The air itself smelled like something different to each of them: cinnamon, ink, smoke, or ocean wind, depending on which future the city thought they were meant to inhabit.

Zaiya placed her hand on a nearby wall.

The stone felt warm.

Then cold.

Then… regretful.

"It's remembering for us," she whispered.

They passed through the Plaza of Forgotten Tomorrows, a space filled with glass statues. But each statue reflected a different version of the person who stood before it.

Elya stopped in front of one.

The figure inside had her face, but it was older and hardened, wearing the robes of a Tribunal Grandmaster.

"What is this?" she asked, eyes wide.

"A version of you that was," came a voice.

A robed figure approached.

His face was lined with silver runes. His right eye was a swirling pool of memory. A cluster of mnemonic feathers adorned his cloak.

"Welcome to Draumhollow," he said."I am Thaless, Archivist of Lost Tomorrows."

The party gathered as Thaless led them toward a tiered temple at the city's center. He spoke calmly, but every word echoed twice, once now and once before.

"This city was never real. But it always might have been.Every soul that dreamed of something better helped build it.Every life cut short added another echo."

He turned to Elya.

"And you… are one such echo."

Elya stopped.

"What?"

"You were born inside the Second Rewrite Font," he explained."A construct of layered hopes, tethered to glyph light.You are not from one world. You are from all the ones that tried to become real."

Zaiya's eyes narrowed.

"She's not even a memory."

"She's something older," Thaless said."She is an unspoken possibility."

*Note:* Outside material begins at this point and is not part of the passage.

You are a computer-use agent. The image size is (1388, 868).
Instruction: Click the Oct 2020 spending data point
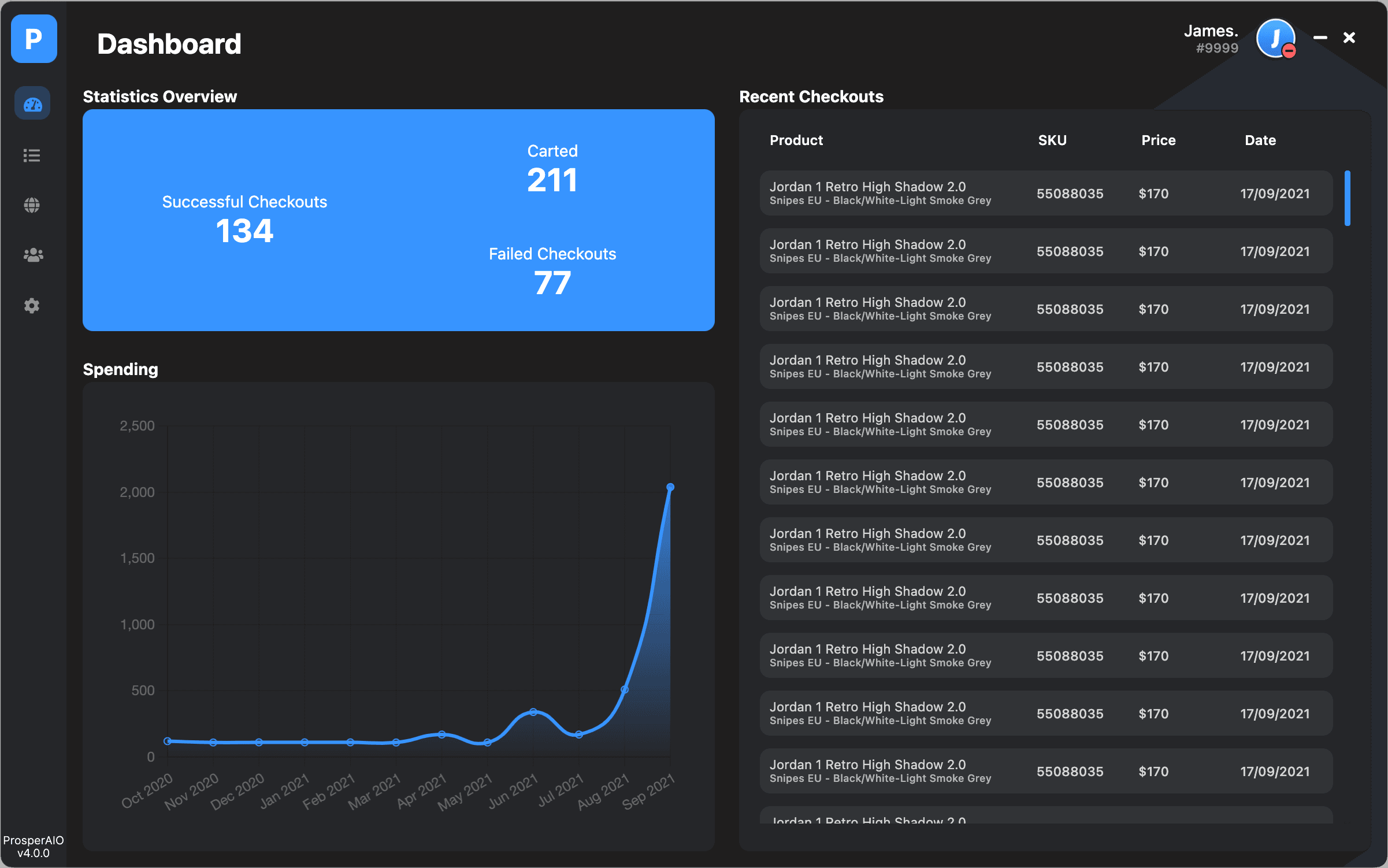pyautogui.click(x=168, y=741)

Suddenly, Nytherion stumbled.

He clutched his chest, breathing heavily.

The Spiral inside him pulsed its tendrils, flaring under his skin.

"It's… whispering again."

Thaless's gaze turned dark.

"The Pale Censor marked him.Her will survives inside that shard.If he remains, she will reconstitute herself."

Nytherion dropped to one knee.

"Then cut it out."

Zaiya stepped forward.

"We don't kill allies."

"You might have to," Nytherion whispered, voice strained."Before she wakes up through me."

Thaless gestured to a chamber beyond the temple, a vault of spiraling paths and reflection pools.

"Each of you must face a trial in the Court of Liminal Memory.To stay here to survive the Hollow, you must anchor who you are in the face of what you might have been."

"And if we fail?" Caltren asked.

Thaless said,

"Then you will be remembered… as someone who never was."